[BEGIN Source]
To perform clustering, we employed some indexes based on Uno et al. (2018). The indexes for each trader on each business day are as follows:

- Actions (new orders, order changes, order cancels) per one ticker (one stock kind):
$$\mathrm{(ActionsPerTicker)}=\frac{\mathrm{(newOrder)}+\mathrm{(changeOrder)}+\mathrm{(cancelOrder)}}{\mathrm{(numTicker)}}$$ (1) - Absolute ratio of inventory. Actually, we employed the median of all ticker trader trades. (Vol. means volume.)
$$\begin{eqnarray} &&\mathrm{(InventoryRatio)} =\underset{\mathrm{ticker}}{Median}\left(\left|\frac{\mathrm{(soldVol.)_{ticker}}-\mathrm{(boughtVol.)_{ticker}}}{\mathrm{(soldVol.)_{ticker}}+\mathrm{(boughtVol.)_{ticker}}}\right|\right) \end{eqnarray}$$ (2) - Ratio of canceled share volume to total ordered share volume:
$$\mathrm{(CanceledVolumeRatio)} = \frac{\mathrm{(canceledVolume)}}{\mathrm{(newOrderedVolume)}}.$$ (3) - Natural logarithm of the number of tickers traded per VS:
$$\mathrm{(TickerPerVSLOG)} = \ln{\left\{\frac{\mathrm{(numTikcer)}}{\mathrm{(numVS)}}\right\}}. $$ (4) - Natural logarithm of actions per ticker:
$$\mathrm{(ActionsPerTickerLOG)} = \ln{\mathrm{(ActionsPerTicker)}}.$$ (5)
[END Source]
[BEGIN Given information]
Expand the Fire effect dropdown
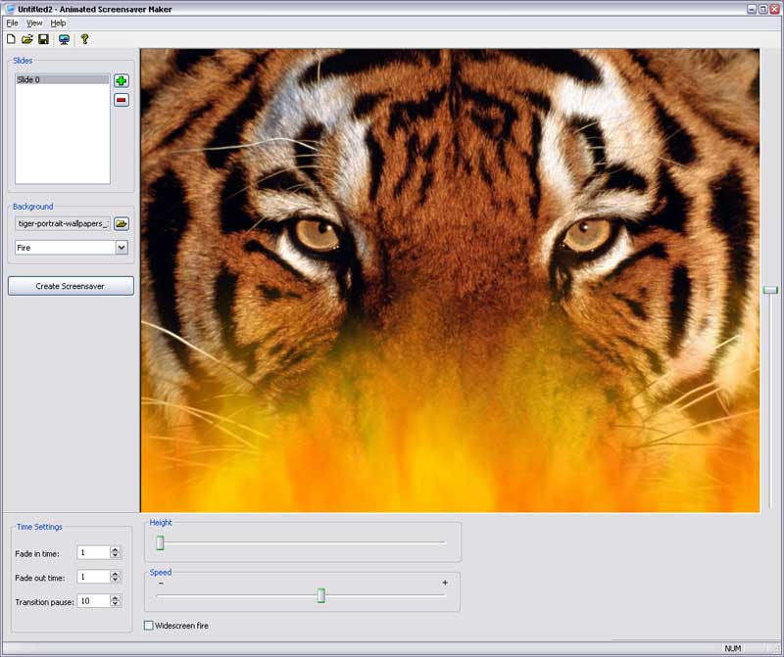This screenshot has width=784, height=657. (x=122, y=248)
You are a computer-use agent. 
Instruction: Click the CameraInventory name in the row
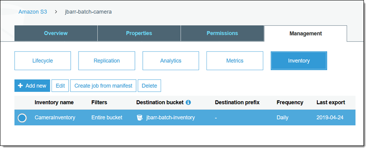(55, 118)
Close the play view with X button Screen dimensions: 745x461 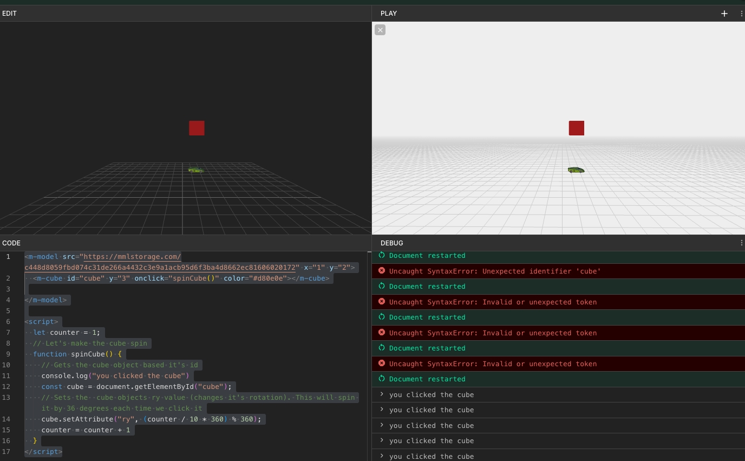380,30
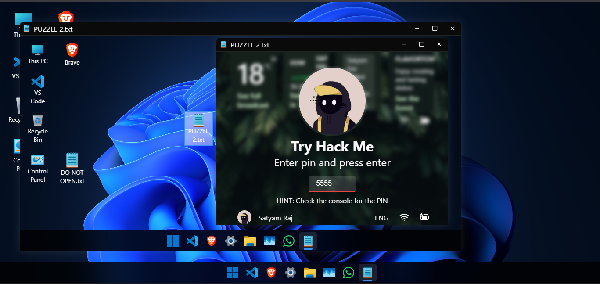Click the battery icon on lock screen

click(424, 217)
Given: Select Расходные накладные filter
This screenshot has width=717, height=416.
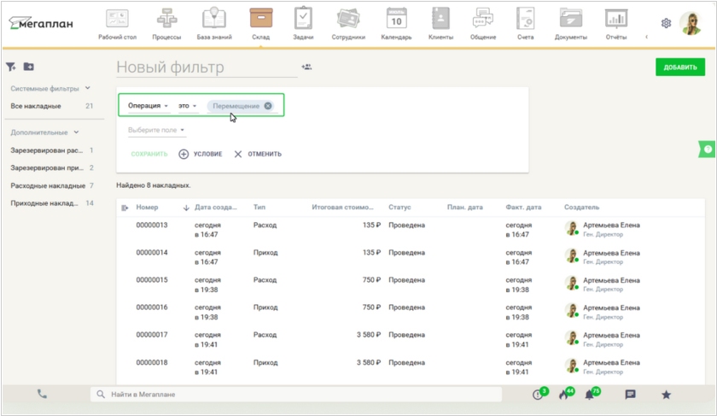Looking at the screenshot, I should [x=48, y=185].
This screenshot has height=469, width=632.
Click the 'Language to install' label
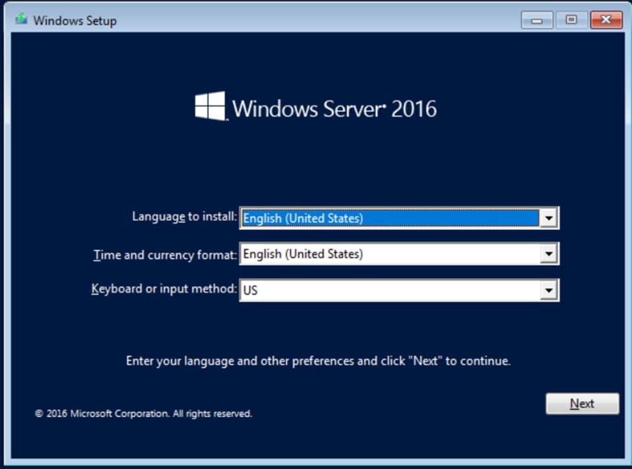(184, 217)
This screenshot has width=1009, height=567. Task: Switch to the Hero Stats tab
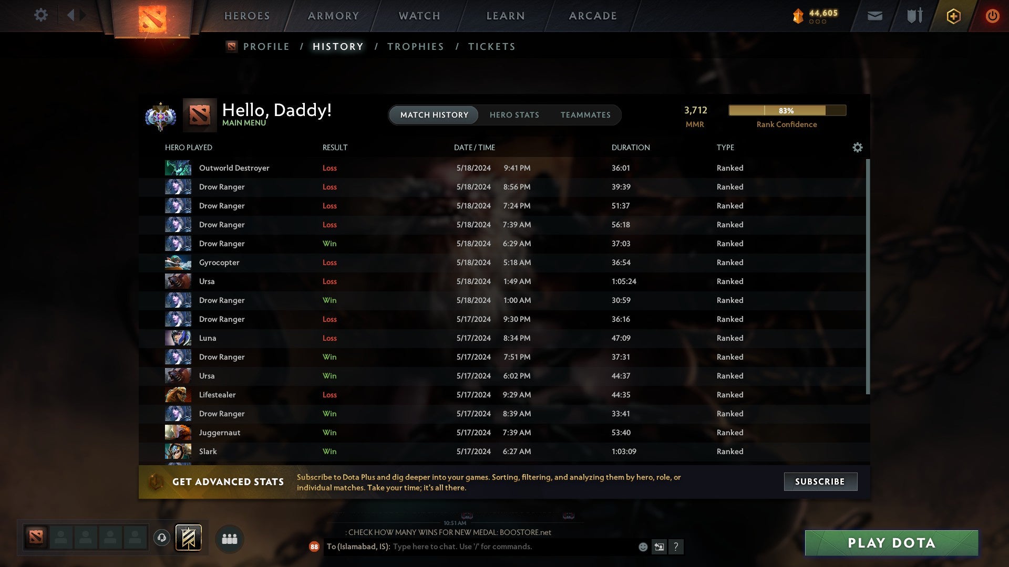514,115
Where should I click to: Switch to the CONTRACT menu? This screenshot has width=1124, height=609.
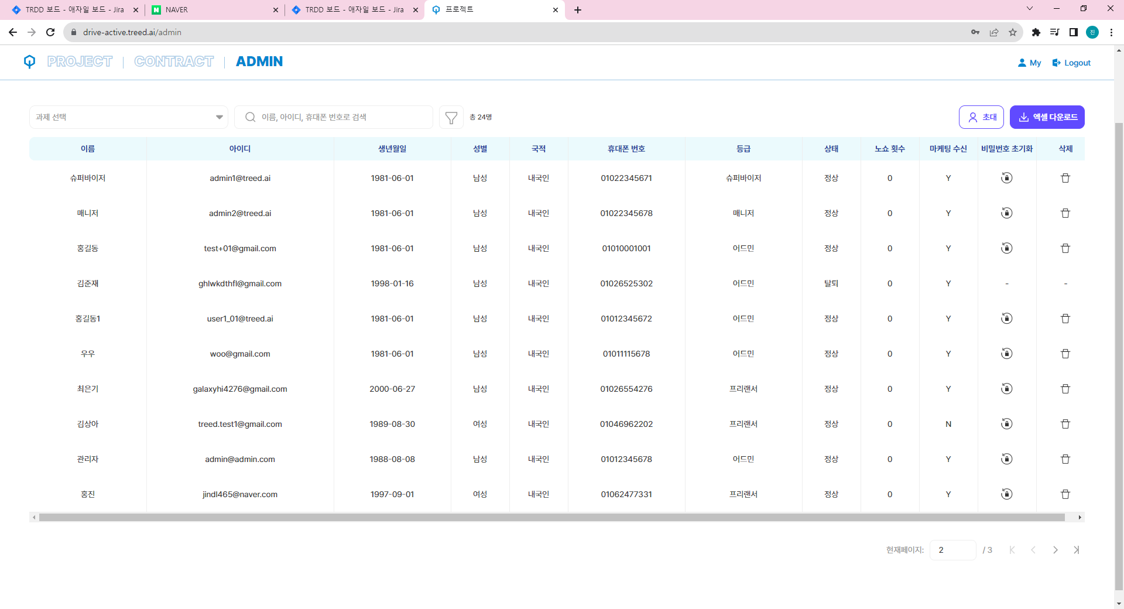(x=174, y=61)
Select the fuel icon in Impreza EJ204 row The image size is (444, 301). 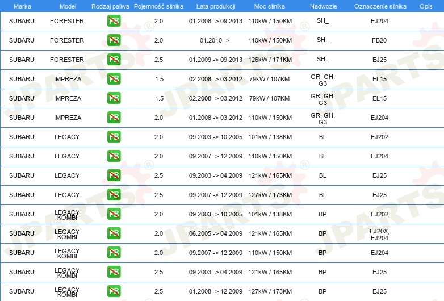click(114, 118)
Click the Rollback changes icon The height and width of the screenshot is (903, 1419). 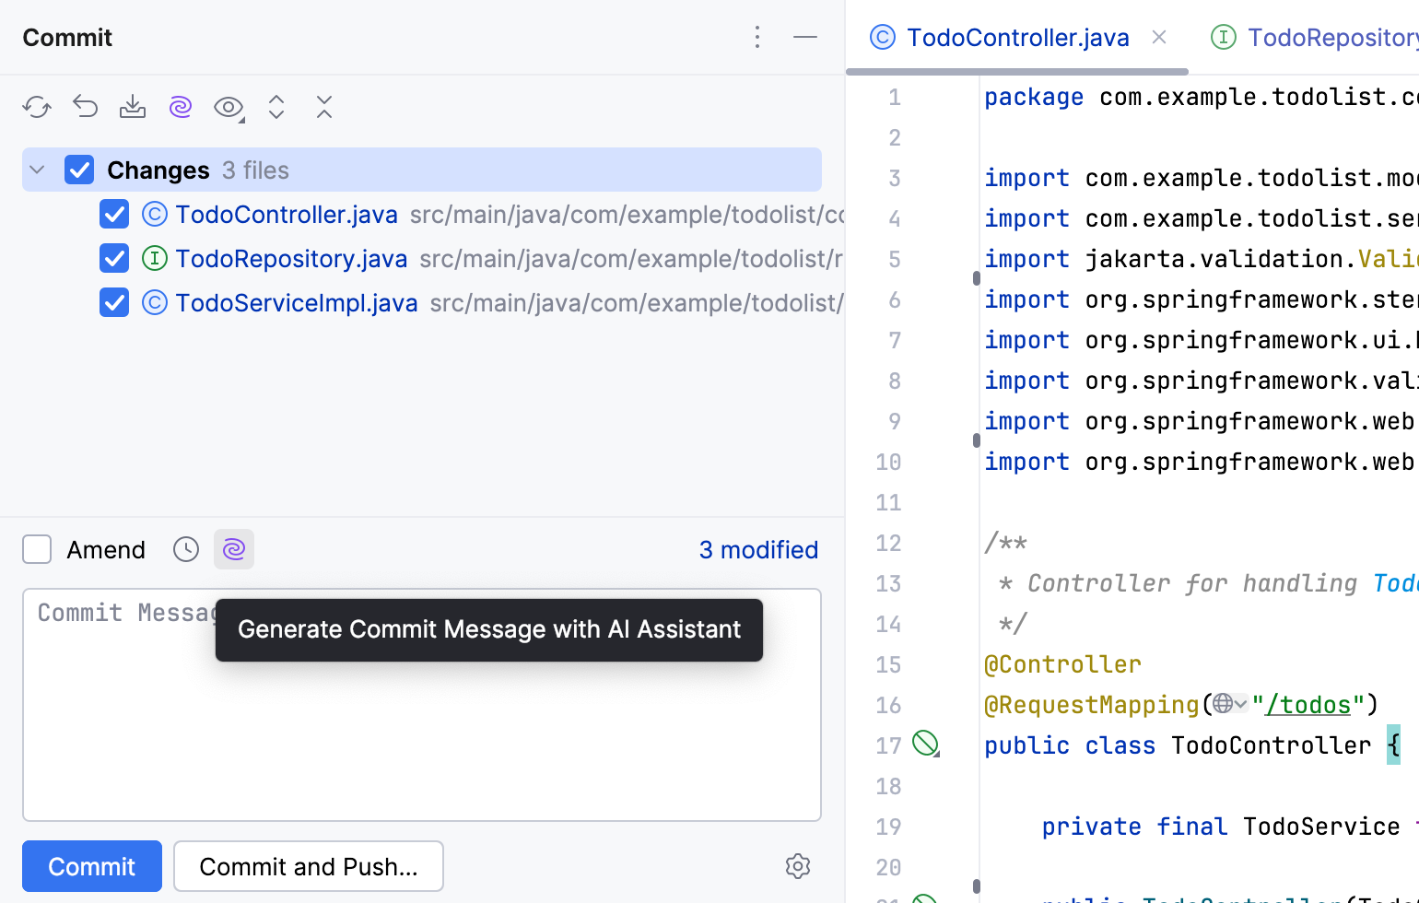pos(85,107)
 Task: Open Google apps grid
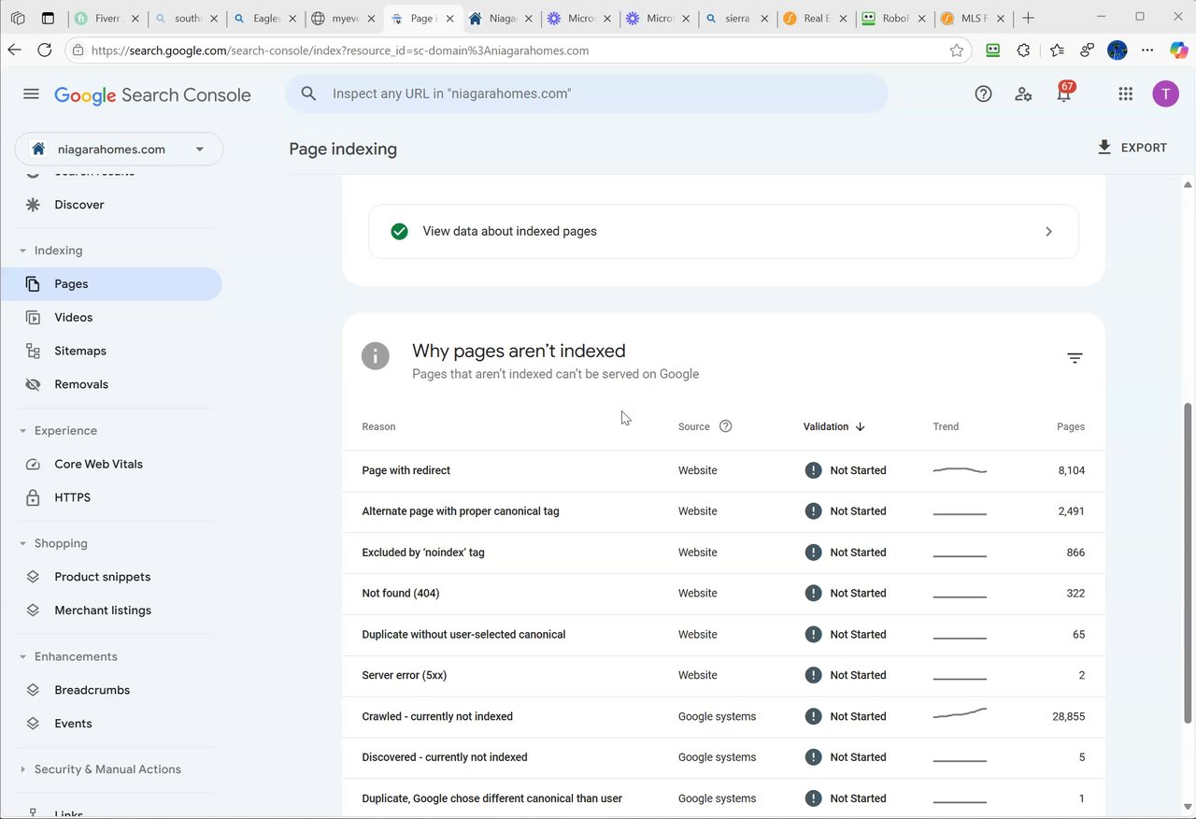point(1125,93)
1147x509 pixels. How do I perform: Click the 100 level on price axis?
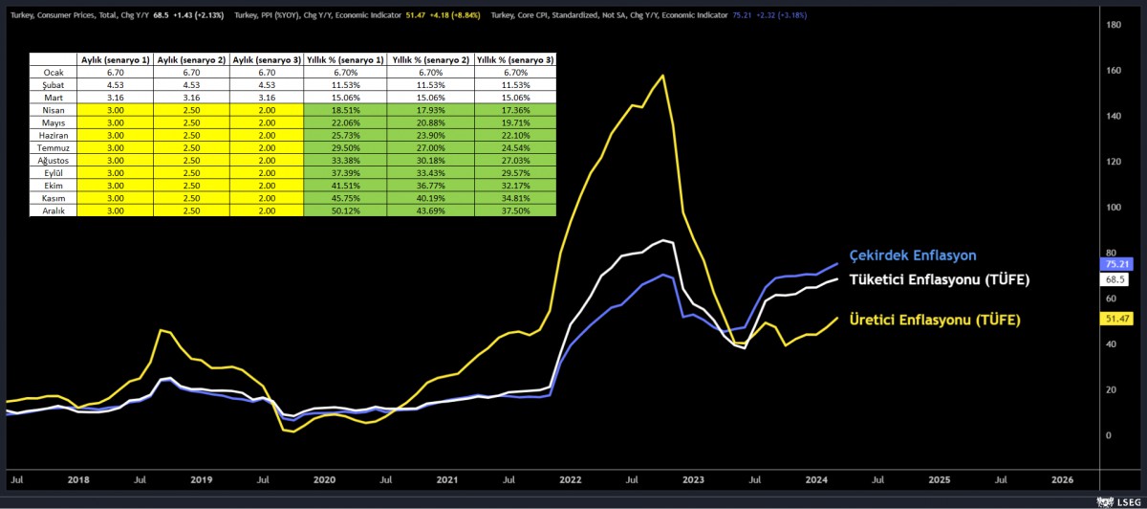1112,208
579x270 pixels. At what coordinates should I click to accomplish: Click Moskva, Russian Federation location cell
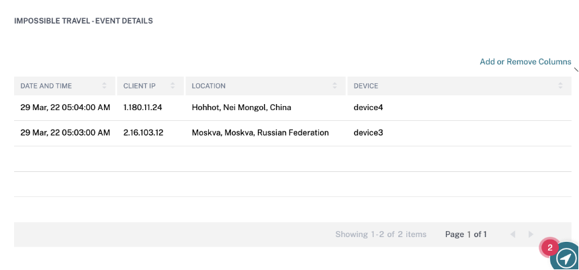pyautogui.click(x=260, y=133)
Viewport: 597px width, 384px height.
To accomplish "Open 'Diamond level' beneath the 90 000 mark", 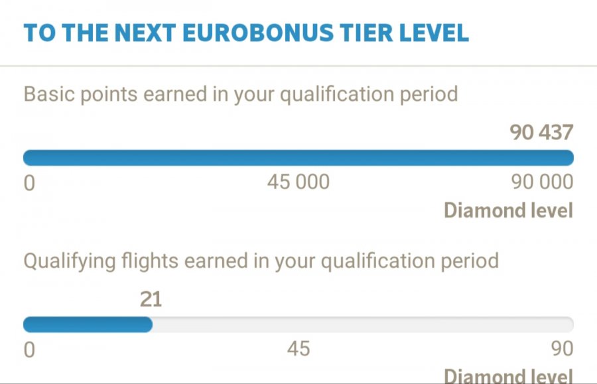I will 508,210.
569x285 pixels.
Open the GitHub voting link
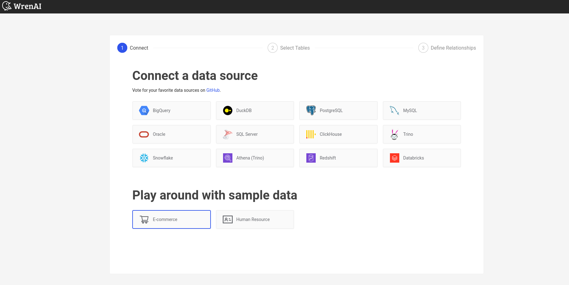[213, 90]
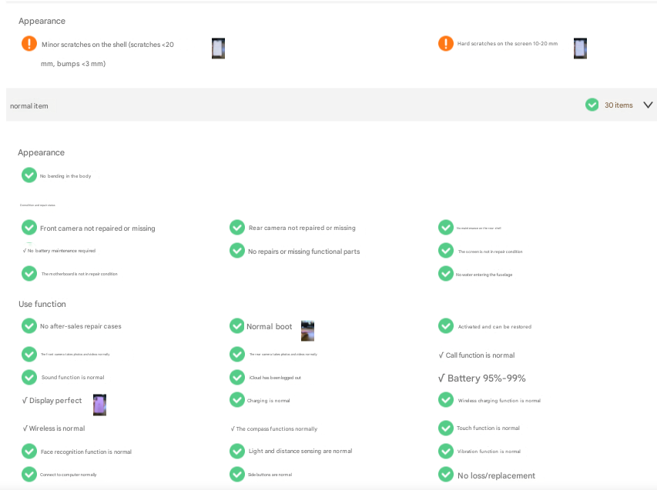This screenshot has height=490, width=657.
Task: Click check mark for Touch function is normal
Action: [446, 428]

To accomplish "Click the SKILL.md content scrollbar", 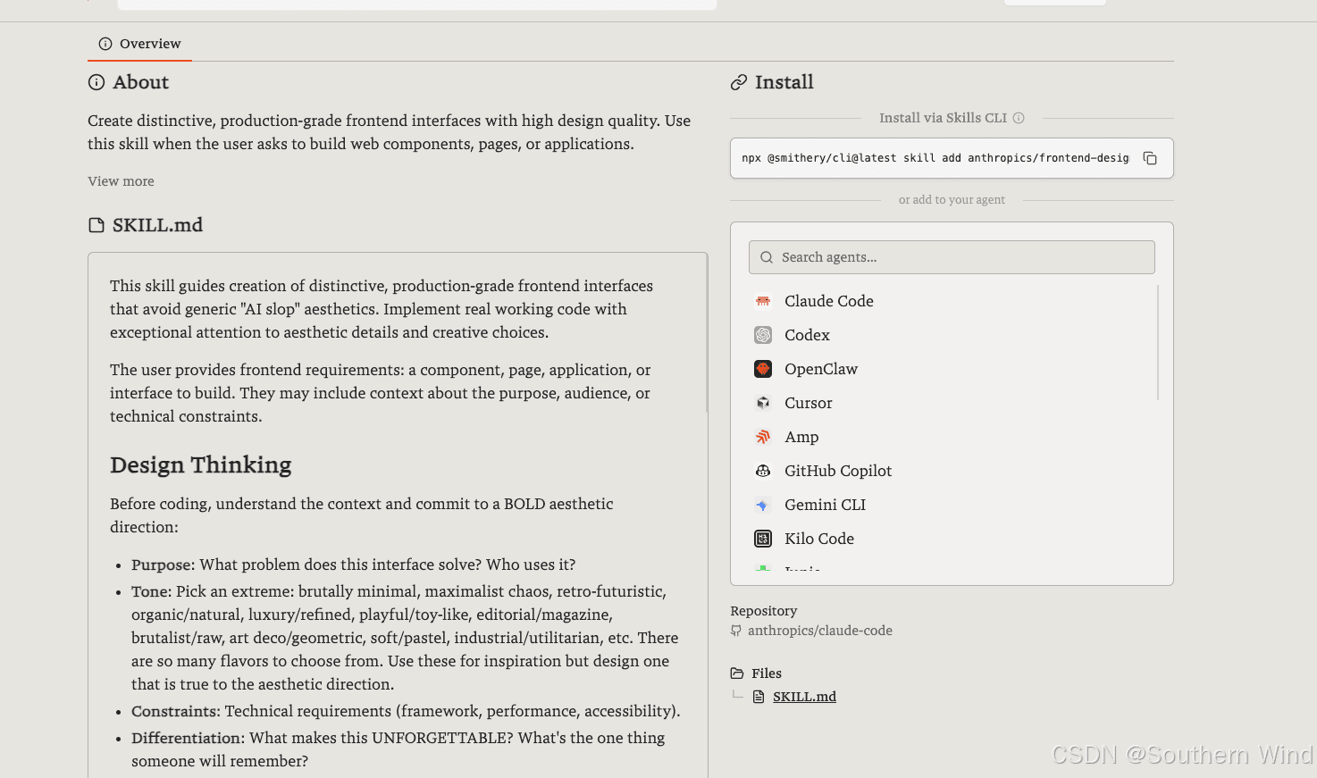I will click(x=707, y=333).
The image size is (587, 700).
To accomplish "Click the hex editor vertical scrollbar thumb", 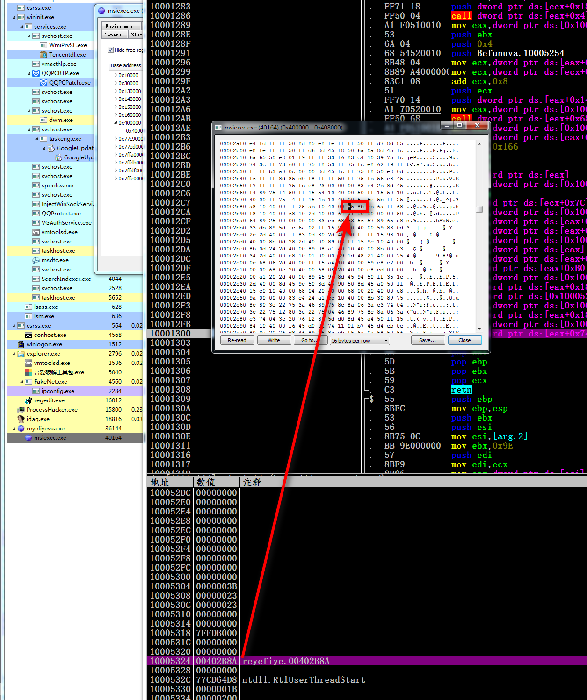I will click(x=479, y=209).
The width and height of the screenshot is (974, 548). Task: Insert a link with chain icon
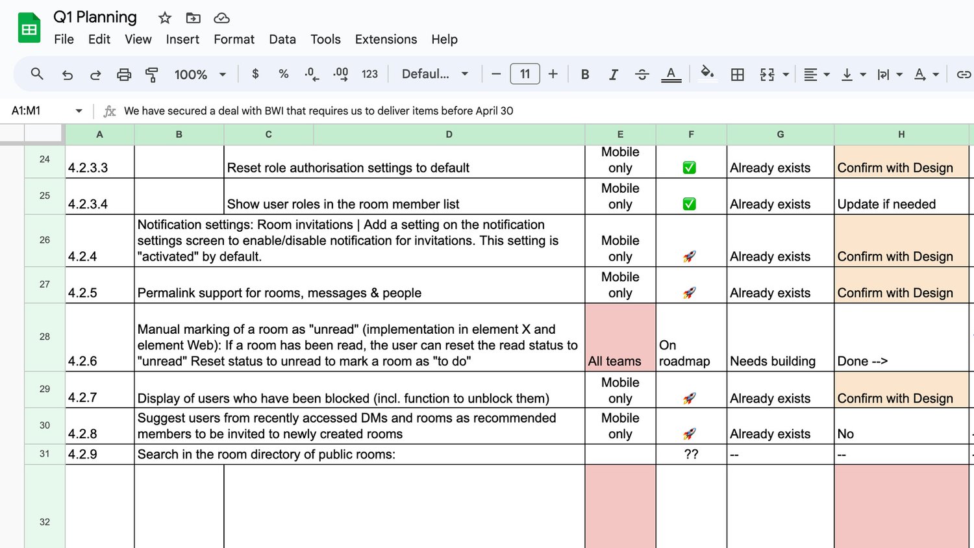click(964, 75)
[END Given information]
— Written tasks —
**1)** Answer these questions using the passage on clustering indexes:
(a) Which work were the indexes based on?
(b) What does "Vol." stand for?
(c) Which statistic across tickers was used for the absolute ratio of inventory?
**2)** Write out everything in the passage on clustering indexes from "To perform clustering, we" down to "(Vol. means volume.)".
**3)** Carry on the passage on clustering indexes from the point where it stops.

— Exercise answers —
**1)**
(a) Uno et al. (2018)
(b) Volume
(c) The median

**2)**
To perform clustering, we employed some indexes based on Uno et al. (2018). The indexes for each trader on each business day are as follows:

- Actions (new orders, order changes, order cancels) per one ticker (one stock kind):
$$\mathrm{(ActionsPerTicker)}=\frac{\mathrm{(newOrder)}+\mathrm{(changeOrder)}+\mathrm{(cancelOrder)}}{\mathrm{(numTicker)}}$$ (1) - Absolute ratio of inventory. Actually, we employed the median of all ticker trader trades. (Vol. means volume.)

**3)**
These indexes correspond to HFT-MM features, e.g., high-frequency ordering, high cancel ratios, low inventory, and using many VS.

First, we filtered only HFT traders by \((\mathrm{ActionPerTicker}) \geq 100\). Next, we normalized and clustered the indexes into 10 clusters, using Ward’s method with the Euclidean distance. These settings are the same as those in Uno et al. (2018). Finally, we identified a cluster whose indexes indicated HFT-MM features, i.e., high-frequency ordering, high cancel ratios, low inventory, and using many VS.

#### Ordering Price Distribution Analysis

Using traders identified in the HFT-MM cluster, we plotted the difference between the order and market prices. In the plot, we used tick size (the minimum price unit for orders) as the price unit; the number of ticks indicated the distance between the traders’ orders and the market price. For example, in Figure 1, tick size is $1. Thus, if the market price was $1000, sell orders at $1002 would be converted to 2 ticks because $1002 sell orders are 2 ticks better than $1000. Conversely, buy orders with $1001 would be converted -1 to tick because for buyers, $1001 buy orders are 1 tick higher (worse) than $1000.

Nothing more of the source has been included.